EXERCISE: Please answer from the actor interview below: what does the speaker consider their first big break?

EXTRACT TO READ:
******************************

What made you decide to become an actor?
Growing up in the States and imitating people around me and finding that it vaguely amused people, really. From time to time, I will do impressions still, but it tends to be someone I’m working with at the time. I haven’t got Polly Teale down yet.

First big break
I consider getting into RADA as my big break because that really was such an amazing training ground. I learned so much.

Career highlights to date
Bright Young Things and He Knew He Was Right, I loved doing those. On stage, I really enjoyed A Passage to India (also with Shared Experience) and Midsummer at Manchester Royal Exchange. That was a very physical production – it should have had another life and come to town. I also really enjoyed the Mike Leigh film, Vera Drake.

Favourite co-stars
It’s difficult not to mention every actor I’ve ever worked with! Michael Sheen and David Tennant have to be my favourites really, because they are too talented, too funny and too supportive.

Favourite directors
Polly Teale and Nancy Meckler. I hugely enjoyed working with Nancy last year and it’s great to be back at Shared Experience. Mike Leigh is another favourite. He’s incredibly thorough, you get to play a full person even if you are only doing four lines. Stephen Fry as well because he is very happy – the set for Bright Young Things was so happy. And Simon Cellan Jones who I did Eroica (about Beethoven) with on television. He was immensely enthusiastic. He wasn’t even into classical music – but to hear him you’d have thought he was the biggest fan.

Favourite playwrights
Shakespeare’s got to be number one up there – he so incredibly brilliant, how can anyone be that wise?! Chekhov gives a great deal of freedom and truth to the actors. I loved The Pillowman by Martin McDonagh. It was such a brilliantly structured play and was so moving and funny and disturbing. I’m ashamed there are no women here in my playwrights’ list, but I haven’t done enough plays by women yet!

What roles would you most like to play still?
Every Shakespeare, particularly Rosalind and Portia, every Restoration and every Greek lead! I’d also like to play Peggy in The Playboy of the Western World. I’m half Irish, but they’d probably go for a flame-haired lass before me. On film and TV, I love it all. I think that film particularly allows you to spy on people very close up and you can get to see the absolutely inner self. But then on stage, you get the full acting challenge every night – you can’t take a break and there’s no second take. If I had to choose between stage and screen it would be stage… and then film.

What might you have done professionally if you hadn’t become an actor?
Lord only knows. I wanted to be an actress from the age of three. My only other passion is art – drawing and sculpture – which is just as precarious a profession. I draw in my spare time. I’ve come across loads of actors who do actually. I think acting and art sort of go together. I’m not very good at the art, though – I don’t do it enough. I think when I’m an old granny I’ll pack myself off to art school.

******************************

SUPPLIED INFORMATION:
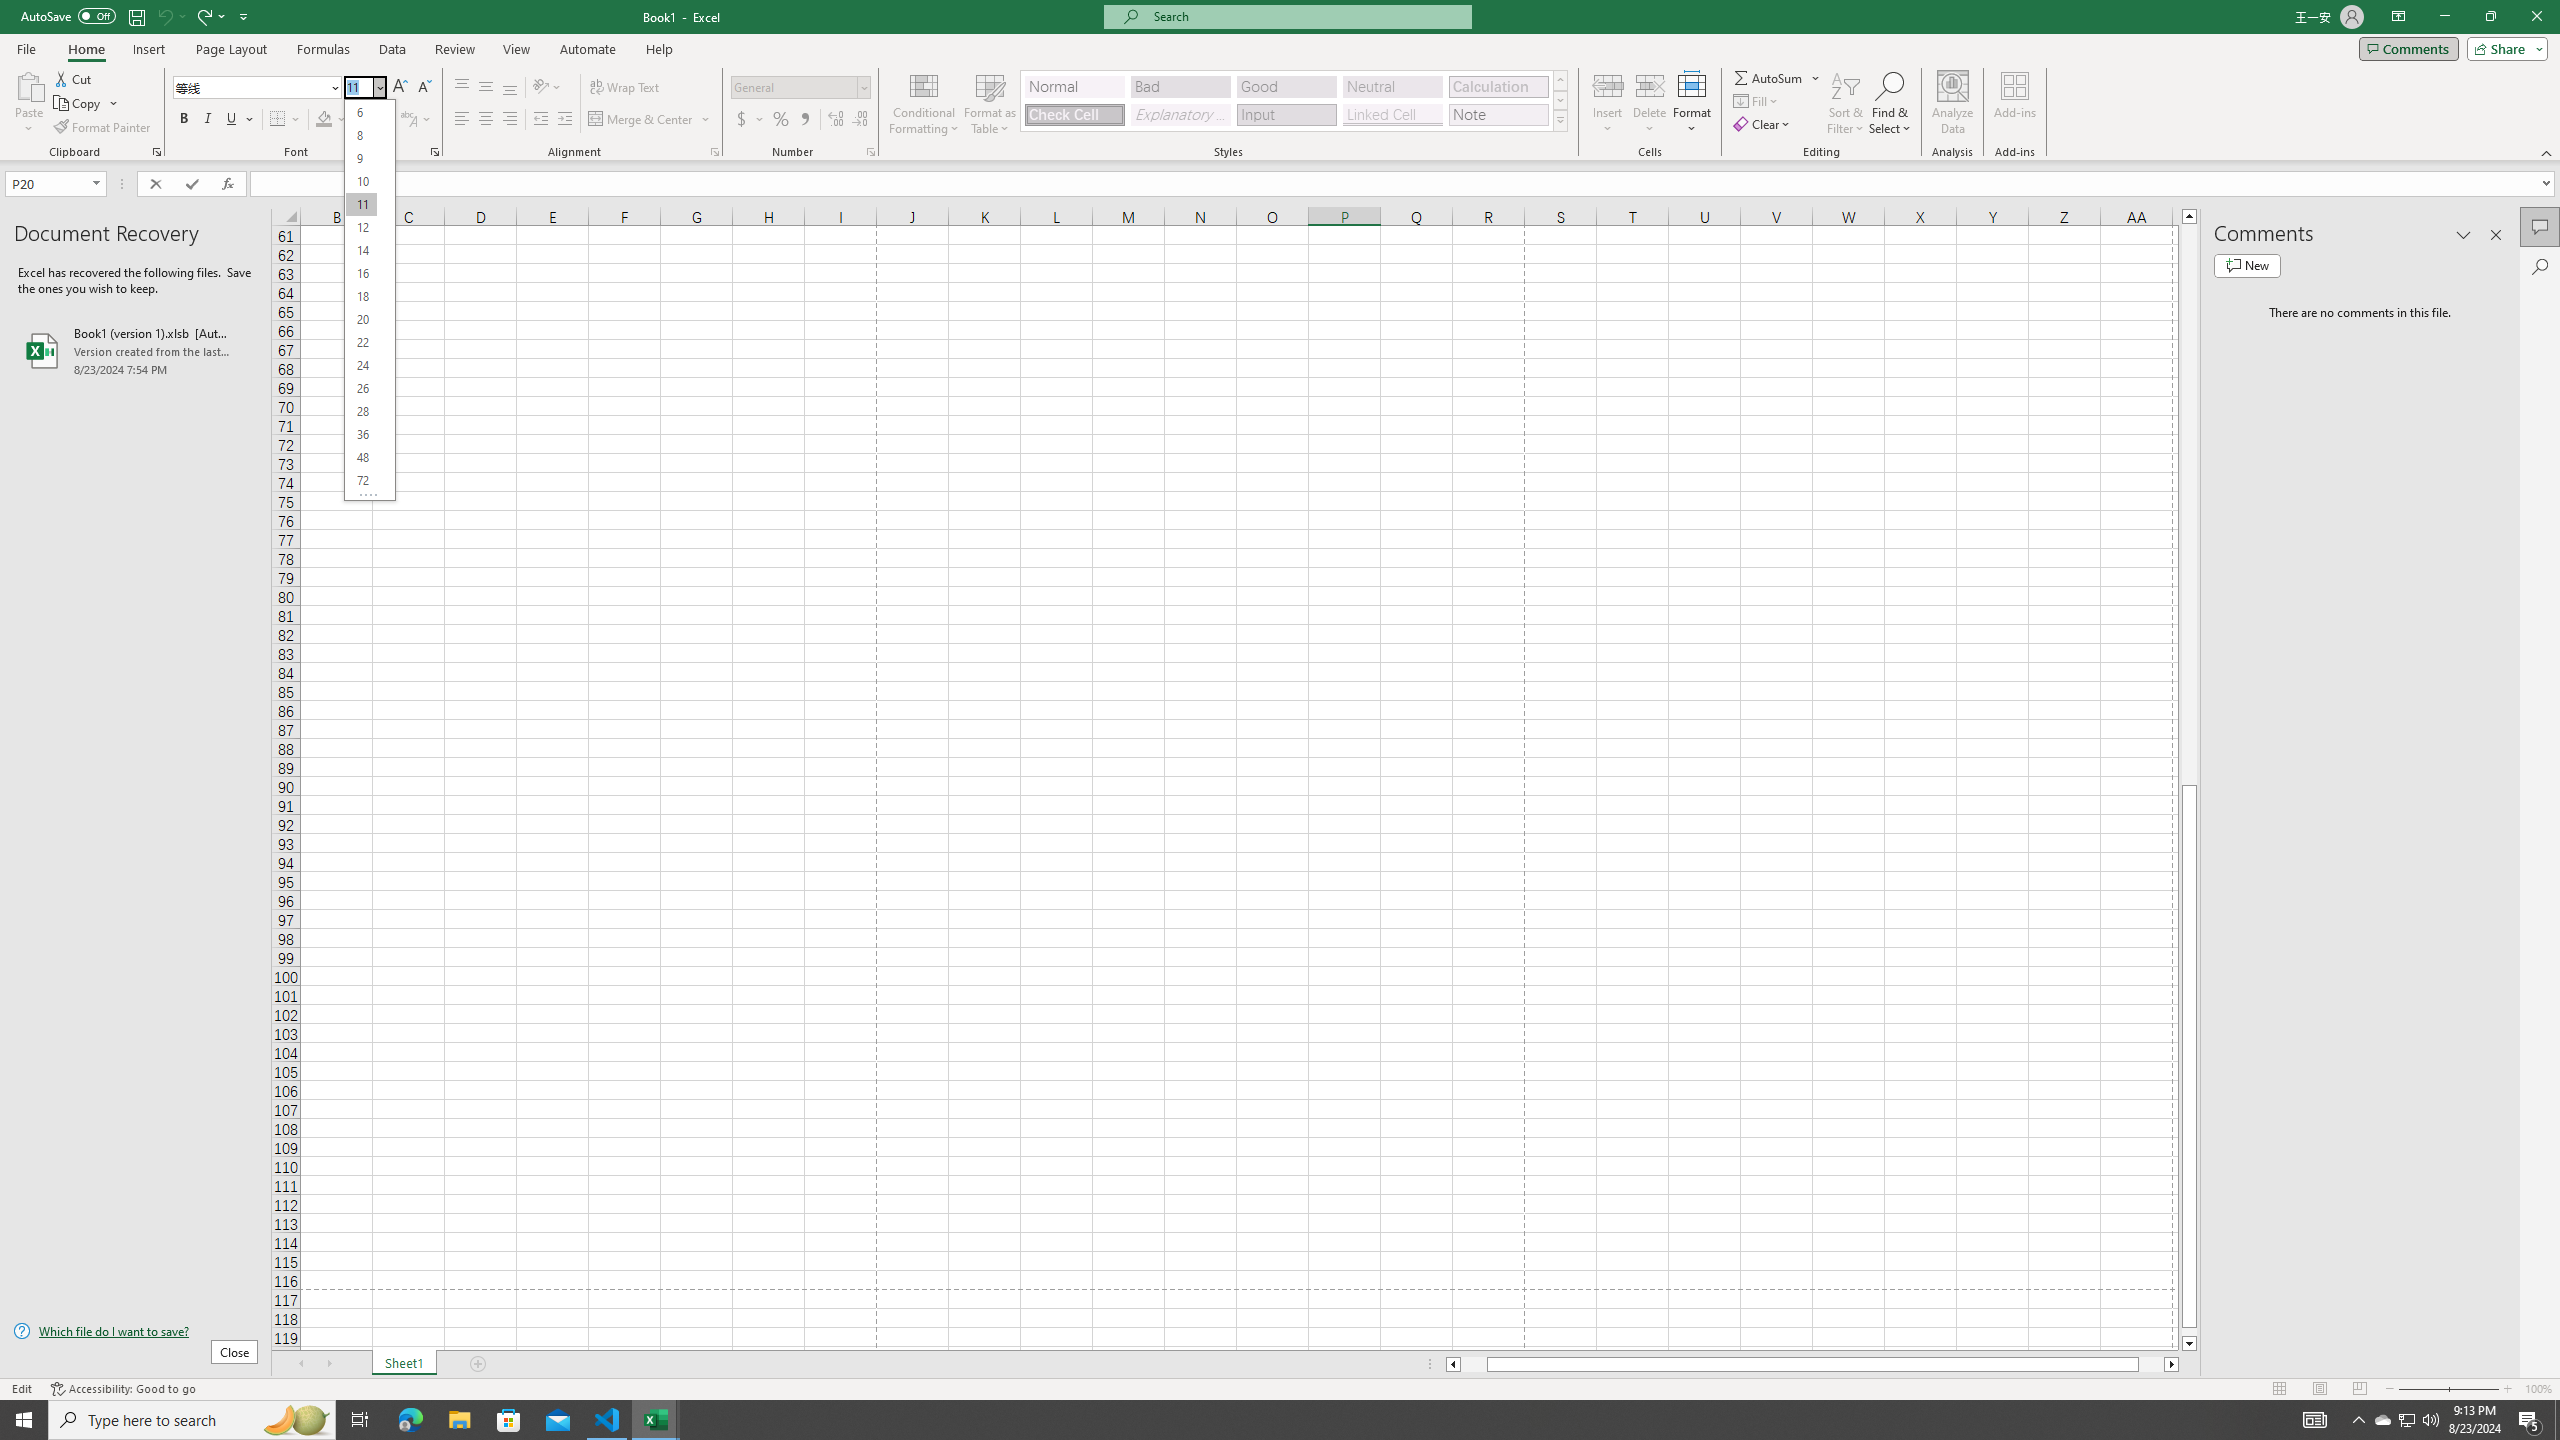 The width and height of the screenshot is (2560, 1440). What do you see at coordinates (2408, 48) in the screenshot?
I see `Comments` at bounding box center [2408, 48].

******************************

THE SOLUTION: Getting into RADA.